Task requirements
Your task is to output the data exactly as it stands.

Collected data
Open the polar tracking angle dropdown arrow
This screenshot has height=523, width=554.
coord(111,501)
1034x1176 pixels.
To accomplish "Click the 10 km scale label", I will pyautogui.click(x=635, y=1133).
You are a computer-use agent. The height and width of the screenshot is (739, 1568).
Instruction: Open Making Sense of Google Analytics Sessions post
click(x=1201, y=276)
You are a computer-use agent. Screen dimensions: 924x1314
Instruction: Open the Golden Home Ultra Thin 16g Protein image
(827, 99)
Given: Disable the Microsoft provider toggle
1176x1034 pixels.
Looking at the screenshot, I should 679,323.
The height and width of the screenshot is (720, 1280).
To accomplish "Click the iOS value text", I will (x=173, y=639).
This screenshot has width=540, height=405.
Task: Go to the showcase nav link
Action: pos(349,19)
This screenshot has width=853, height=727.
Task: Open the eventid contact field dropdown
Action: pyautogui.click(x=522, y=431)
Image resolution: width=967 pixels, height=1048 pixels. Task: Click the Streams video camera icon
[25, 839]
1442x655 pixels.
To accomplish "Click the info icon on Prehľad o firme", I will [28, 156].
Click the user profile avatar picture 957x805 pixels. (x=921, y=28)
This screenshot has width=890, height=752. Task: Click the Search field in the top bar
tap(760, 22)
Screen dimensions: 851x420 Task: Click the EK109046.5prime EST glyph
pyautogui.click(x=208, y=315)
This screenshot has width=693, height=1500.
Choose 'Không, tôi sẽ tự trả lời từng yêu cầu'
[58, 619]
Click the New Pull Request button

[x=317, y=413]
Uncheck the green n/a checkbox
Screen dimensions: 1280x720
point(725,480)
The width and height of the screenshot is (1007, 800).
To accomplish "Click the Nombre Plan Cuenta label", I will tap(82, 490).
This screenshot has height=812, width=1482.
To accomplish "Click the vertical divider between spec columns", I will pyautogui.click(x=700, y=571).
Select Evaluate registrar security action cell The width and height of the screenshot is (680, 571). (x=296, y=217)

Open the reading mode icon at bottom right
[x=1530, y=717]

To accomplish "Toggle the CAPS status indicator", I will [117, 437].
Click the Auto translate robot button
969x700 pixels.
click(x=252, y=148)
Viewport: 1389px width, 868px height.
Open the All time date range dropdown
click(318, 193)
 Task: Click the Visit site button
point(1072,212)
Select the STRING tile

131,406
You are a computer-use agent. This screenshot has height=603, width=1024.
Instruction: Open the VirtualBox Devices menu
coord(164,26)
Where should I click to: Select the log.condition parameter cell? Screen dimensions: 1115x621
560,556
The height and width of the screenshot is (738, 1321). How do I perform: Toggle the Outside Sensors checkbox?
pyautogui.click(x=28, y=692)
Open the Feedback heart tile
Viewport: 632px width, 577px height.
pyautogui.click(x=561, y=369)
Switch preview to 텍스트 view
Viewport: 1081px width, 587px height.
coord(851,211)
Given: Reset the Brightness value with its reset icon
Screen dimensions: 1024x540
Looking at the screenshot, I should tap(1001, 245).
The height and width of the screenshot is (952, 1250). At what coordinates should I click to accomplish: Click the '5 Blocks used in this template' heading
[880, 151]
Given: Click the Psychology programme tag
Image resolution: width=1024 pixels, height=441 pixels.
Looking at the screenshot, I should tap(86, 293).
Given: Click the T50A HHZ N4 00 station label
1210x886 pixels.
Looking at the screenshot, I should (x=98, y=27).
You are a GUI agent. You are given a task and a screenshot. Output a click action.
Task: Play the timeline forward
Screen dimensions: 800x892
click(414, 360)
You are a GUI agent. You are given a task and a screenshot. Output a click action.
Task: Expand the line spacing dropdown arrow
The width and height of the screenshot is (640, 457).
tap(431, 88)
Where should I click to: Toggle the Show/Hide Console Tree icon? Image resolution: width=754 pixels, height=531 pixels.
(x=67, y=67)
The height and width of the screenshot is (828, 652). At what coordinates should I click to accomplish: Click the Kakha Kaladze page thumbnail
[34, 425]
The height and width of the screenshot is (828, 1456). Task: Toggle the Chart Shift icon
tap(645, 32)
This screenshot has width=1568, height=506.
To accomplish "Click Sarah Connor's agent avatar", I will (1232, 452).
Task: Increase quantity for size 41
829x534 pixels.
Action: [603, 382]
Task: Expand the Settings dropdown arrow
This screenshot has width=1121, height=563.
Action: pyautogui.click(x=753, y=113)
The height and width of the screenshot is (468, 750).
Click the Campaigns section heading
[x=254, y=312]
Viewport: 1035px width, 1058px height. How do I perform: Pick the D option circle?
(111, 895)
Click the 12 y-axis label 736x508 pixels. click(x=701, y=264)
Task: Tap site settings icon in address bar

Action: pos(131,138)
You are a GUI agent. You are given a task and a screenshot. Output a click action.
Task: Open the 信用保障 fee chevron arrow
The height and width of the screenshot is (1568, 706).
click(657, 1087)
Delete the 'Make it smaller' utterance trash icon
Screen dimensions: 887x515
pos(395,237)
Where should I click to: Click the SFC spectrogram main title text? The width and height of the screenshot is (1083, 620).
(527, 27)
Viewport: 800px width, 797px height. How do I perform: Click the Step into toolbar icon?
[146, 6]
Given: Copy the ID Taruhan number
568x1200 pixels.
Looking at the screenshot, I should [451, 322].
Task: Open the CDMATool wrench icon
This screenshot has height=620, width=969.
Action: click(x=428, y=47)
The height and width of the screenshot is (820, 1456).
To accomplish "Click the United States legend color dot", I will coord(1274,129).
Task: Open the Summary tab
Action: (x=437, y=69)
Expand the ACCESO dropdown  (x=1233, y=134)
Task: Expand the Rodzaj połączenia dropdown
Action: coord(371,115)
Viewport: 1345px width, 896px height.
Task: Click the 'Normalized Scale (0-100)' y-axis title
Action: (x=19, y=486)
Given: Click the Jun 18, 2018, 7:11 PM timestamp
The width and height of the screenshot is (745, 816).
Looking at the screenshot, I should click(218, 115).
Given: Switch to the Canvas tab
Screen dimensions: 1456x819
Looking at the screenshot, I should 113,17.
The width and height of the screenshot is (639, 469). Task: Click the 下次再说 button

Answer area
Open the polar tracking angle dropdown arrow
This screenshot has height=523, width=554.
coord(111,501)
1034x1176 pixels.
To accomplish "Click the 10 km scale label", I will pyautogui.click(x=635, y=1133).
You are a computer-use agent. The height and width of the screenshot is (739, 1568).
Instruction: Open Making Sense of Google Analytics Sessions post
click(x=1201, y=276)
You are a computer-use agent. Screen dimensions: 924x1314
Instruction: Open the Golden Home Ultra Thin 16g Protein image
(827, 99)
Given: Disable the Microsoft provider toggle
1176x1034 pixels.
Looking at the screenshot, I should 679,323.
The height and width of the screenshot is (720, 1280).
To accomplish "Click the iOS value text", I will (x=173, y=639).
This screenshot has width=540, height=405.
Task: Go to the showcase nav link
Action: pos(349,19)
This screenshot has width=853, height=727.
Task: Open the eventid contact field dropdown
Action: pyautogui.click(x=522, y=431)
Image resolution: width=967 pixels, height=1048 pixels. Task: Click the Streams video camera icon
[25, 839]
1442x655 pixels.
To accomplish "Click the info icon on Prehľad o firme", I will [28, 156].
Click the user profile avatar picture 957x805 pixels. (x=921, y=28)
This screenshot has width=890, height=752. Task: Click the Search field in the top bar
tap(760, 22)
Screen dimensions: 851x420 Task: Click the EK109046.5prime EST glyph
pyautogui.click(x=208, y=315)
This screenshot has width=693, height=1500.
Choose 'Không, tôi sẽ tự trả lời từng yêu cầu'
[58, 619]
Click the New Pull Request button

[x=317, y=413]
Uncheck the green n/a checkbox
Screen dimensions: 1280x720
point(725,480)
The width and height of the screenshot is (1007, 800).
To accomplish "Click the Nombre Plan Cuenta label", I will tap(82, 490).
This screenshot has height=812, width=1482.
To accomplish "Click the vertical divider between spec columns", I will pyautogui.click(x=700, y=571).
Select Evaluate registrar security action cell The width and height of the screenshot is (680, 571). (x=296, y=217)

Open the reading mode icon at bottom right
[x=1530, y=717]

To accomplish "Toggle the CAPS status indicator", I will [117, 437].
Click the Auto translate robot button
969x700 pixels.
click(x=252, y=148)
Viewport: 1389px width, 868px height.
Open the All time date range dropdown
click(318, 193)
 Task: Click the Visit site button
point(1072,212)
Select the STRING tile

131,406
You are a computer-use agent. This screenshot has height=603, width=1024.
Instruction: Open the VirtualBox Devices menu
coord(164,26)
Where should I click to: Select the log.condition parameter cell? Screen dimensions: 1115x621
560,556
The height and width of the screenshot is (738, 1321). How do I perform: Toggle the Outside Sensors checkbox?
pyautogui.click(x=28, y=692)
Open the Feedback heart tile
Viewport: 632px width, 577px height.
pyautogui.click(x=561, y=369)
Switch preview to 텍스트 view
Viewport: 1081px width, 587px height.
coord(851,211)
Given: Reset the Brightness value with its reset icon
Screen dimensions: 1024x540
Looking at the screenshot, I should tap(1001, 245).
The height and width of the screenshot is (952, 1250). At what coordinates should I click to accomplish: Click the '5 Blocks used in this template' heading
[880, 151]
Given: Click the Psychology programme tag
Image resolution: width=1024 pixels, height=441 pixels.
Looking at the screenshot, I should tap(86, 293).
Given: Click the T50A HHZ N4 00 station label
1210x886 pixels.
Looking at the screenshot, I should (x=98, y=27).
You are a GUI agent. You are given a task and a screenshot. Output a click action.
Task: Play the timeline forward
Screen dimensions: 800x892
click(414, 360)
You are a GUI agent. You are given a task and a screenshot. Output a click action.
Task: Expand the line spacing dropdown arrow
The width and height of the screenshot is (640, 457).
tap(431, 88)
Where should I click to: Toggle the Show/Hide Console Tree icon? Image resolution: width=754 pixels, height=531 pixels.
(x=67, y=67)
The height and width of the screenshot is (828, 652). At what coordinates should I click to accomplish: Click the Kakha Kaladze page thumbnail
[34, 425]
The height and width of the screenshot is (828, 1456). Task: Toggle the Chart Shift icon
tap(645, 32)
This screenshot has width=1568, height=506.
To accomplish "Click Sarah Connor's agent avatar", I will (1232, 452).
Task: Increase quantity for size 41
829x534 pixels.
Action: [603, 382]
Task: Expand the Settings dropdown arrow
This screenshot has width=1121, height=563.
Action: pyautogui.click(x=753, y=113)
The height and width of the screenshot is (468, 750).
Click the Campaigns section heading
[x=254, y=312]
Viewport: 1035px width, 1058px height. How do I perform: Pick the D option circle?
(111, 895)
Click the 12 y-axis label 736x508 pixels. click(x=701, y=264)
Task: Tap site settings icon in address bar

Action: pos(131,138)
You are a GUI agent. You are given a task and a screenshot. Output a click action.
Task: Open the 信用保障 fee chevron arrow
The height and width of the screenshot is (1568, 706).
click(657, 1087)
Delete the 'Make it smaller' utterance trash icon
Screen dimensions: 887x515
pos(395,237)
Where should I click to: Click the SFC spectrogram main title text? The width and height of the screenshot is (1083, 620).
(527, 27)
Viewport: 800px width, 797px height. How do I perform: Click the Step into toolbar icon?
[146, 6]
Given: Copy the ID Taruhan number
568x1200 pixels.
Looking at the screenshot, I should [451, 322].
Task: Open the CDMATool wrench icon
This screenshot has height=620, width=969.
Action: click(x=428, y=47)
The height and width of the screenshot is (820, 1456).
To accomplish "Click the United States legend color dot", I will coord(1274,129).
Task: Open the Summary tab
Action: (x=437, y=69)
Expand the ACCESO dropdown  (x=1233, y=134)
Task: Expand the Rodzaj połączenia dropdown
Action: coord(371,115)
Viewport: 1345px width, 896px height.
Task: Click the 'Normalized Scale (0-100)' y-axis title
Action: (x=19, y=486)
Given: Click the Jun 18, 2018, 7:11 PM timestamp
The width and height of the screenshot is (745, 816).
Looking at the screenshot, I should click(218, 115).
Given: Switch to the Canvas tab
Screen dimensions: 1456x819
Looking at the screenshot, I should 113,17.
The width and height of the screenshot is (639, 469). Task: Click the 下次再说 button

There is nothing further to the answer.